▶ Exercise details
Please copy exactly the part of the records below that opens with the line containing "Task: Click the help icon next to How do I?" and closes with the line containing "Task: Open the TWALK user menu", leaving out any pictures.

▶ Material provided
[Start of Attachment]

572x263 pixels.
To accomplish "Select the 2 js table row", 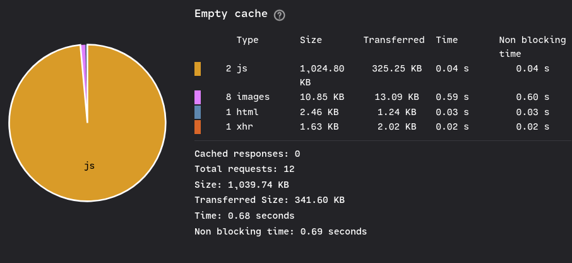I will point(383,76).
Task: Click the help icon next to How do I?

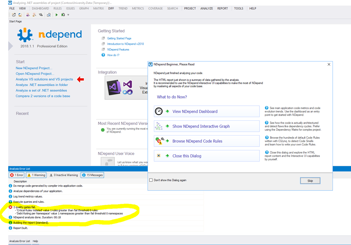Action: pyautogui.click(x=103, y=55)
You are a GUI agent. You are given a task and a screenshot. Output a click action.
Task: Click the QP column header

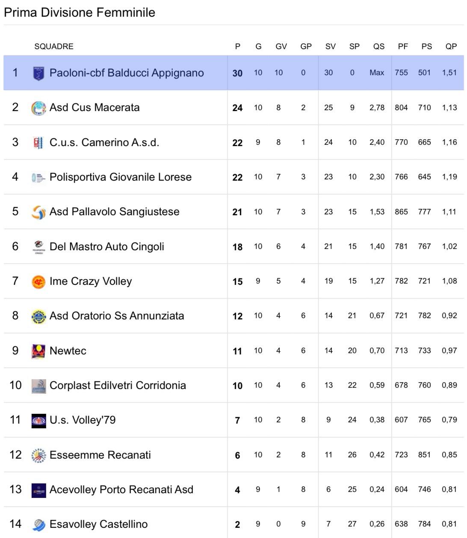click(451, 47)
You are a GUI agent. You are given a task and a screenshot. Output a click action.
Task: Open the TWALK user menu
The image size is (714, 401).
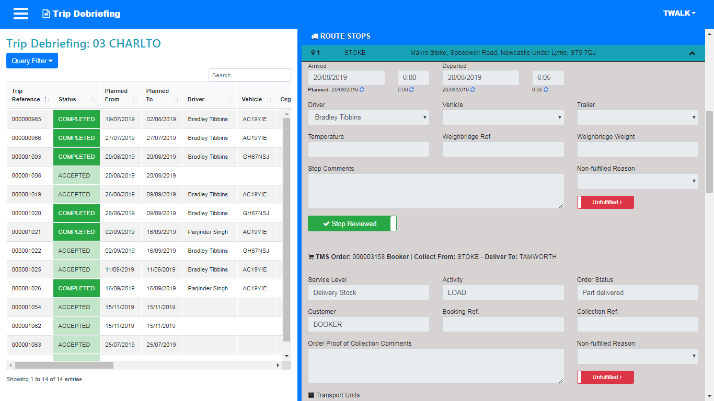click(679, 14)

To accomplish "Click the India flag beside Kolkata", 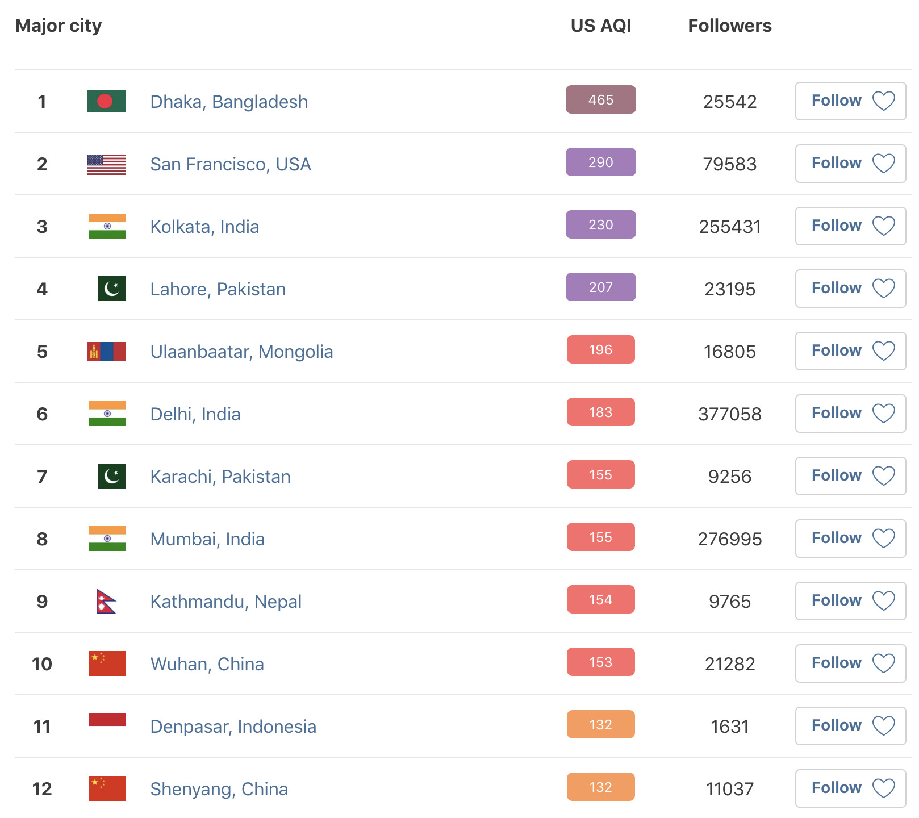I will 107,226.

[End of Attachment]

▶ Exercise response
Task: Click the help icon next to How do I?

Action: pyautogui.click(x=103, y=55)
You are a GUI agent. You are given a task and a screenshot. Output a click action.
Task: Click the QP column header

click(451, 47)
You are a GUI agent. You are given a task and a screenshot. Output a click action.
Task: Open the TWALK user menu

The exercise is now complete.